Another grant for the Mt. Juliet Intelligent Transportation System will give the city about $2.3 million with no city match required. The project is designed to allow traffic signals along the Mt. Juliet Road corridor from Central Pike to City Hall to be synchronized to allow travelers to make it through all of the lights without stopping, Mayor Ed Hagerty said.
A grant to extend the Lebanon Road sidewalks project from North Mt. Juliet Road to Park Glen Drive was also approved. This is the second part of the project. The grant, for $140,000 with a $35,000 match from the city, will pay for a sidewalk along one side of Park Glen Drive to connect with an existing sidewalk in Park Glen subdivision. Pedestrian traffic signals the length of the project will also be incorporated.
The commissioners also approved the International Residential Code, the International Fire Code and the International Building Code updates to include in their various building codes. The measure will take effect Jan. 1.
“That will give the businesses and developers who have questions time to contact us,” Hagerty said.
The code affects all structures whose plans have not yet been approved. Those current structures and those on commissioner-approved building plans and plats will not be affected.
The commissioners also delayed approval of a list of grants to nonprofits that affect Mt. Juliet residents. Hagerty said he wanted to hear from four new applicants about what they do and what their plans for the money would be. The measure will be discussed at the commission’s Sept. 24 meeting.

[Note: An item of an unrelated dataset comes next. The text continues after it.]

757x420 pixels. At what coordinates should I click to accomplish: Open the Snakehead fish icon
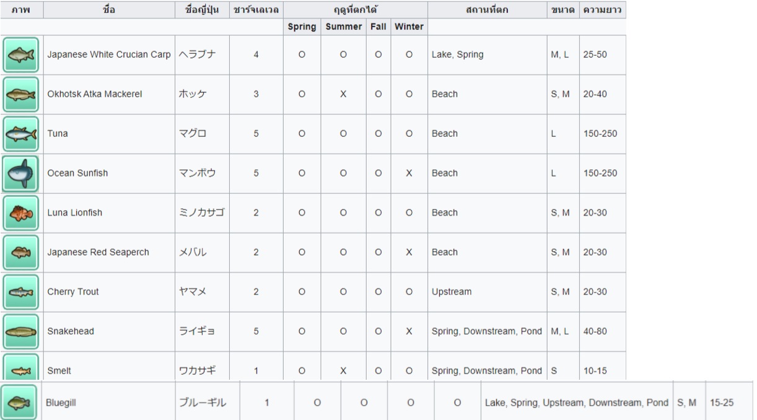[20, 331]
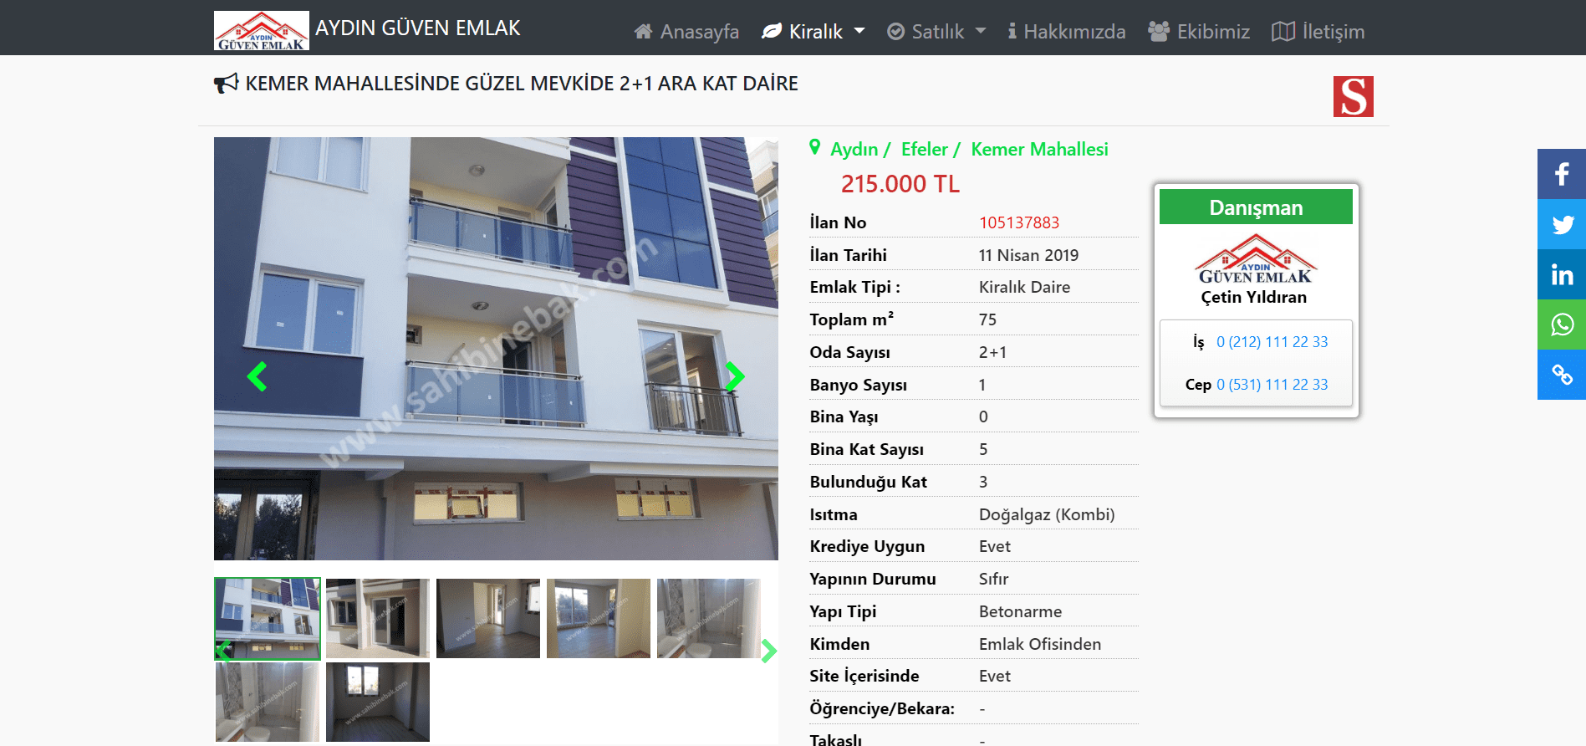Open the Kiralık dropdown menu
The width and height of the screenshot is (1586, 746).
click(813, 32)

Members of the city’s ethics committee were approved. Darryl Blankenship, Harry Jester, Rick Rodriguez, Sam English and Matt Smith were named to the commission. The mayor and commissioners each nominated a person for the commission.
Hagerty also read a proclamation about the Trail of Tears Memorial Day, which is in conjunction with the 15th annual Commemorative “Trail of Tears” Walk on Sept. 15 at Grace United Methodist Church at 3085 Mt. Juliet Road in Mt. Juliet.
The Commemorative “Trail of Tears” Walk recognizes the hardships suffered by the five civilized tribes who were removed from the Southeast, including the Cherokee, Muscogee or Creek, Chickasaw, Choctaw and Seminole.
They were the tribes of the Southeast who were forced to remove to Oklahoma Indian Territory after the passage of the Indian Removal Act 1830. The forced Indian removal became known as the “Trail of Tears.”
Also announced at the meeting was the 37th-annual Pow-Wow, which will take place Sept. 22-23 at Mundy Park in Mt. Juliet.